If a fair coin is tossed an even number \(2n\) times, then what is the probability of obtaining more heads than tails?

• \(^{2n}C_{n} \left(\dfrac{1}{2}\right)^{2n}\)

• \(\dfrac{1}{2}\left\{1-^{2n}C_{n}\left(\dfrac{1}{2}\right)^{2n}\right\}\)

• \(1 -^{2n}C_{n}\left(\dfrac{1}{2}\right)^{n}\)

• \(^{2n}C_{n}\left(\dfrac{1}{2}\right)^{n}\)

Hint

Start with defining random variables as \(X\) represents number of heads and \(Y\) represents number of tails. Given, total number of trials is \(2n\) and consider \(P(X>Y) + P(X<Y) + P(X=Y) = 1\)

Answer

• \(^{2n}C_{n} \left(\dfrac{1}{2}\right)^{2n}\)

• \(\dfrac{1}{2}\left\{1-^{2n}C_{n}\left(\dfrac{1}{2}\right)^{2n}\right\}\)

• \(1 -^{2n}C_{n}\left(\dfrac{1}{2}\right)^{n}\)

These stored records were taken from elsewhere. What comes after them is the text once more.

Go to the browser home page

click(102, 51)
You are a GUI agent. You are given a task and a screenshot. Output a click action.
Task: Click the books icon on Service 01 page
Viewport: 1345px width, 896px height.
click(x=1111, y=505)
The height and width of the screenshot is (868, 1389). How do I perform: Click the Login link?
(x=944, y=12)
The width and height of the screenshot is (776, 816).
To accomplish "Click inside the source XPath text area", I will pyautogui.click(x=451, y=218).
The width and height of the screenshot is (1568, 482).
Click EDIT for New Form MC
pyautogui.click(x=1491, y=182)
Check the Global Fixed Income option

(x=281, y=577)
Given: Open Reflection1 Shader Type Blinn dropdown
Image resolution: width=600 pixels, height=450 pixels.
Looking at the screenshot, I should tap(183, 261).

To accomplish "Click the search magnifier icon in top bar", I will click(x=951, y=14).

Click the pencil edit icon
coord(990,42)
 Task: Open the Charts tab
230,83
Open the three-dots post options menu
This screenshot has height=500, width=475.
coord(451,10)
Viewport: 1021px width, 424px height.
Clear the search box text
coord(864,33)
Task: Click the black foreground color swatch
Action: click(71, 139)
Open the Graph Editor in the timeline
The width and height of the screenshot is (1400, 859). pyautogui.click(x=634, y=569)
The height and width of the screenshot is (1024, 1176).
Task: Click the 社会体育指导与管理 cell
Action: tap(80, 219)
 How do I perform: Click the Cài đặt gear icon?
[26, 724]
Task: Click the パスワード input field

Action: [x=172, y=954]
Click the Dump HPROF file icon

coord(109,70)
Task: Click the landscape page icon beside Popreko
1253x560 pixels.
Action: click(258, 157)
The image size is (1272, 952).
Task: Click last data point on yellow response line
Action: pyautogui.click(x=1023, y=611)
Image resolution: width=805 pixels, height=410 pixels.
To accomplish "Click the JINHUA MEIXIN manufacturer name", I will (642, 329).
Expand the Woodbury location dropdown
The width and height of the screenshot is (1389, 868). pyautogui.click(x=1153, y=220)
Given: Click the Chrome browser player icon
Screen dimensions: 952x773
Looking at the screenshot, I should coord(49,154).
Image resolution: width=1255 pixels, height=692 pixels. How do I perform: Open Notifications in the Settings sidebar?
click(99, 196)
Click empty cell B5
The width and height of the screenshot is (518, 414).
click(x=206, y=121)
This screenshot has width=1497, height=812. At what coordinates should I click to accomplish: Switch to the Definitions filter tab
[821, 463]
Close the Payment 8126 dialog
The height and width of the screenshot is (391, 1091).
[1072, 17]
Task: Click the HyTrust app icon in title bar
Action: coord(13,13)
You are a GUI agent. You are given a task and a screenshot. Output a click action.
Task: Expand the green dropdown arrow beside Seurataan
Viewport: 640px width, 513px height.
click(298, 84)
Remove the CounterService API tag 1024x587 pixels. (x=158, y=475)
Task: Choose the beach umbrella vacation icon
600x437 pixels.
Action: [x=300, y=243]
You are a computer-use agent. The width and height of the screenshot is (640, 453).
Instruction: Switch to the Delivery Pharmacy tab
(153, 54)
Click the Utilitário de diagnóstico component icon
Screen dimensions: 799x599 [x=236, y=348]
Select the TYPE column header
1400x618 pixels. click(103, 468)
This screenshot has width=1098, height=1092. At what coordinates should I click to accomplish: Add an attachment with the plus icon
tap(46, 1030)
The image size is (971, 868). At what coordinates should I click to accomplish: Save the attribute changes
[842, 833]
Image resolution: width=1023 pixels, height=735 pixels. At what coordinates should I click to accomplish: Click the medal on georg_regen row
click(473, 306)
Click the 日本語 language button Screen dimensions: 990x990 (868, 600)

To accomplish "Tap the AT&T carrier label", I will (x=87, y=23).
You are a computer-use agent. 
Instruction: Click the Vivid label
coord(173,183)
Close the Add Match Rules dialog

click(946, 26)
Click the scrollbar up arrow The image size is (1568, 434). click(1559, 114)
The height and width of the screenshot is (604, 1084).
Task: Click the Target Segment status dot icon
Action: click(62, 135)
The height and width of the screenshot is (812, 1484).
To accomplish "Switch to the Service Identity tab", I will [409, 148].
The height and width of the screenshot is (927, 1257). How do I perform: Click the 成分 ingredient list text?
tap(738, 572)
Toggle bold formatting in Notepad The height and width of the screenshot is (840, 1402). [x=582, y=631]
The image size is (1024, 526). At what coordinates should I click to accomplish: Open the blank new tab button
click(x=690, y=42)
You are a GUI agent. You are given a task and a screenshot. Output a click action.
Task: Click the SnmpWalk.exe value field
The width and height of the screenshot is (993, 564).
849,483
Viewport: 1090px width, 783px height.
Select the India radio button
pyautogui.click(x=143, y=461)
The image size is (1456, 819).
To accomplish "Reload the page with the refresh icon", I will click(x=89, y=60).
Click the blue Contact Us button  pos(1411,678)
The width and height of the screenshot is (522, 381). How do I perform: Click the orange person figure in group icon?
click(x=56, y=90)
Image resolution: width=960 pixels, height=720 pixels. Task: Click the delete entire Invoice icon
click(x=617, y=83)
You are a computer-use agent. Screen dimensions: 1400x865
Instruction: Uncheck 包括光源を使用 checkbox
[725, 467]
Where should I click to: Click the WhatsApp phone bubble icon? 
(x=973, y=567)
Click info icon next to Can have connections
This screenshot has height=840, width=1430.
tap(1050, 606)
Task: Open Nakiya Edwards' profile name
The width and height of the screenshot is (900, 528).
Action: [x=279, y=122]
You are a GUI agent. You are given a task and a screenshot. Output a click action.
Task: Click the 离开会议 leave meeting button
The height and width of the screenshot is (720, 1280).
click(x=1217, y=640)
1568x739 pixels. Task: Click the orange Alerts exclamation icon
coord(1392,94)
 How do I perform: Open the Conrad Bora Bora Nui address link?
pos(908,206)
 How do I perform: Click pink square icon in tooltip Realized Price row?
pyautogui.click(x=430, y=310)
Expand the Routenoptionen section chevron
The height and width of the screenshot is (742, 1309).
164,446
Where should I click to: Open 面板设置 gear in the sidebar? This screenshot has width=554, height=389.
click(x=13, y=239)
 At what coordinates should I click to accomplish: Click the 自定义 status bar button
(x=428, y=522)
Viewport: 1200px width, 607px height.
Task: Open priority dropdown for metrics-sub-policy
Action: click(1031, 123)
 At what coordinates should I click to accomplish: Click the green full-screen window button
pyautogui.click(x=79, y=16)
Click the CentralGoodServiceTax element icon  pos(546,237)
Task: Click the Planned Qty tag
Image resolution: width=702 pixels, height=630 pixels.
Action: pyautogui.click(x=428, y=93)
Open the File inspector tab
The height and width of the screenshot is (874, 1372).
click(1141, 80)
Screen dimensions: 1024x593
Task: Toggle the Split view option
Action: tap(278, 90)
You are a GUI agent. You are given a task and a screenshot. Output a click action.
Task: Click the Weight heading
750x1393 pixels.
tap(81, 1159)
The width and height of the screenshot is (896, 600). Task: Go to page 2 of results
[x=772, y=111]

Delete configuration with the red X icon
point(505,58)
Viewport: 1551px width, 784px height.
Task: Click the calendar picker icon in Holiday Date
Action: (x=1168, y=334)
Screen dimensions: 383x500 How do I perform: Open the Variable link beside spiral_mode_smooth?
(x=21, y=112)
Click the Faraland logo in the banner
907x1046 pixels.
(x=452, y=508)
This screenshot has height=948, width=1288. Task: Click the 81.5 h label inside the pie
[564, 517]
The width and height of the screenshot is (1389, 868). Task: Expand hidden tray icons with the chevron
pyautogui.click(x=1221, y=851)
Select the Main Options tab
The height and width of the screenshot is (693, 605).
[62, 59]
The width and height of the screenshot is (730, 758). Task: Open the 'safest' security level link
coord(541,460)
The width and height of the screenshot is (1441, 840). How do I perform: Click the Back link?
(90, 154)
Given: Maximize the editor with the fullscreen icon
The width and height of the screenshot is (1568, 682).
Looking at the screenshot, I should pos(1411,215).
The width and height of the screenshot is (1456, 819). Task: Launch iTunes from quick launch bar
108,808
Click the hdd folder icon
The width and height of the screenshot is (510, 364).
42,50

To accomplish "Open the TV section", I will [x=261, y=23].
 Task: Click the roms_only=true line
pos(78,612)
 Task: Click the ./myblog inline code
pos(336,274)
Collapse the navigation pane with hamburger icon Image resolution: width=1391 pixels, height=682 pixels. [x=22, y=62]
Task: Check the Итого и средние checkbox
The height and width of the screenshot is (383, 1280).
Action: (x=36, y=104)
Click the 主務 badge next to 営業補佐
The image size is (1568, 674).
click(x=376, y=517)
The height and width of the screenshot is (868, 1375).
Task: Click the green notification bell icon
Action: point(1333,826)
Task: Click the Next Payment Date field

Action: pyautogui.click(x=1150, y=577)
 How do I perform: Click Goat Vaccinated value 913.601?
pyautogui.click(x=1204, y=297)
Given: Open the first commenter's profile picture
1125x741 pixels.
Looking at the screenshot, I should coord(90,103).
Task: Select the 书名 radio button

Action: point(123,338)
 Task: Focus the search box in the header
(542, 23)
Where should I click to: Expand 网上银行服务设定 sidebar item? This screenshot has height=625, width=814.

• \(^{2n}C_{n}\left(\dfrac{1}{2}\right)^{n}\)

Solution

Let \(X\) represents number of heads and \(Y\) represents number of tails. Total number of trials is \(2n\).
\(P(X>Y) + P(X<Y) + P(X=Y) = 1\hspace{20mm} \ldots (i)\)
Since, by symmetry, \(p=1-p=\dfrac{1}{2} \implies P(X>Y) = P(X<Y)\). Therefore, equation \((i)\) will be: \(2P(X>Y) = 1 - P(X = Y)\hspace{20mm} \ldots (ii)\)
In \(2n\) trials, \(X = Y \implies\) Number of heads \(=\) Number of tails \(=n\). Thus, the equation \((ii)\) will be: \(2 P (X > Y ) = 1 - ^{2n}C_{n}\left(\dfrac{1}{2}\right)^{n}\left(\dfrac{1}{2}\right)^{n}\)
\(\implies P(X > Y) = \dfrac{1}{2}\left\{1-^{2n}C_{n}\left(\dfrac{1}{2}\right)^{2n}\right\}\)